The last available corporate financial statements for Axiom DWFM, up to March 2022, were signed off by Pragnesh in January 2023.  Those statements were unaudited under the small companies exemption.  The auditors were a small accountancy firm in Northwood who stated they have "not verified the accuracy or completeness of the accounting records and explanations you have given" and so did not "express any opinion on the statutory financial statements".

There's a good piece on page 41 of this week's Private Eye for those who can get a copy.  Ironically Gordon Dadds used to be their solicitors, although haven't been for some time.

Ghost of Gordon Dadds 02 November 23 15:36

@Chairman 27 October 23 08:12

No.  He was Chairman of Axiom Ince Ltd for 4 months, having been Chairman of Axiom DWFM Ltd for significantly longer.  No-one is denying that The Ince Group Plc, the parent of Ince Gordon Dadds, was badly managed, but I have seen no allegations of criminal impropriety.  

Colin 05 November 23 16:03

Having had hands on experience of the SRA investigations team and their chosen 2* interventions firms the levels of incompetence of both is quite staggering.

They do not even know where the client files are of the firms they intervened. 

The SRA do not appear to give a flying fig about the clients.

Investigation of firms is random with well run firms being investigated whilst known Roque firms are left alone. Selling back the firms and client matters to known struck off and dishonest people so that they can go on a ransacking rampage all over again. How is it that the SRA rules do not apply to everyone?

I know of a firm heading up acquisitions of other firms with a non solicitor investor with director strike off history along with a shadow director struck off solicitor who the SRA have approved to be able to continue to run law firms as authorised bodies. 

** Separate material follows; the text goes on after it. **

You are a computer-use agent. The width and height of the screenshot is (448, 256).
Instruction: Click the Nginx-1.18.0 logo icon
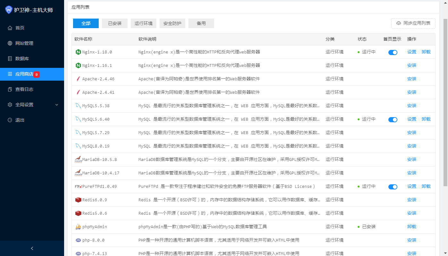78,52
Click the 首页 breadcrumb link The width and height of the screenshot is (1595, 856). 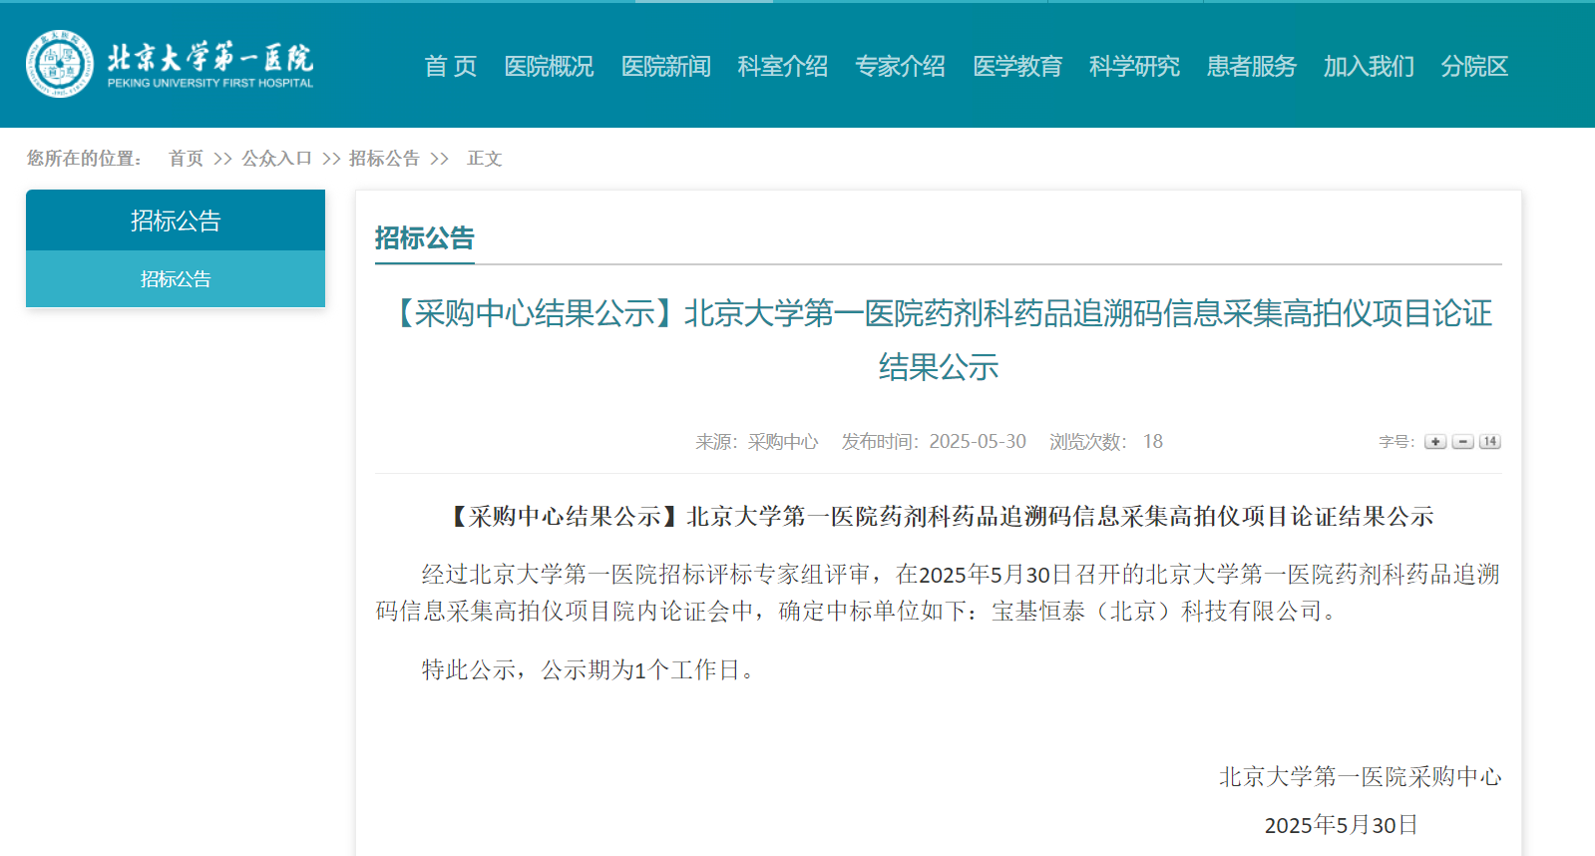[186, 159]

SRA are hypocrites. I was in attendance at the compliance conference in B'Ham 2 weeks ago and I decided i could not stand the double standards any longer so left 2 hours before the end after a 4+ hour drive and at my own cost.

Time to get out of the industry and leave this shitty not fit for purpose punishment regime regulator behind. Things will only get worse from here.

Oh lets not forget the police and the Action Fraud line. Equally not fit for purpose. Action fraud 1* on trust pilot because you cannot give a big fat Zero. Police will not investigate unless passed to them by action fraud so no fraud investigations take place and we wonder why these fraudsters just run amuck?

Watergate 11 November 23 05:55

The police have access to bank accounts, and can "follow the money" from the trust account to the next account, and then to the next account and so forth.....until they find the pot of gold.

The problem is that the UK has no official limits for international transfers, and I suspect is why the UK is one of the major money laundering hubs in the world, but apparently the FSA and the HMRC can monitor international transfers and the question is, where they monitoring Prags. 

So between, the Police, FSA and HMRC, they should be able to find out where the money has been sent to. There are also solicitors who dealt with the property purchases, who would also have details of bank accounts. So it should not be that hard to trace all of the bank accounts and to find the money.

You lot are Bitches 09 March 24 23:39

Stop talking shit about Prags, go out there work hard and maybe someday you'll have something for yourself. Just because you are a nobody and your wife hates you and you have some gay bills to pay. Leave my G Prags alone... Bunchaa Bitches.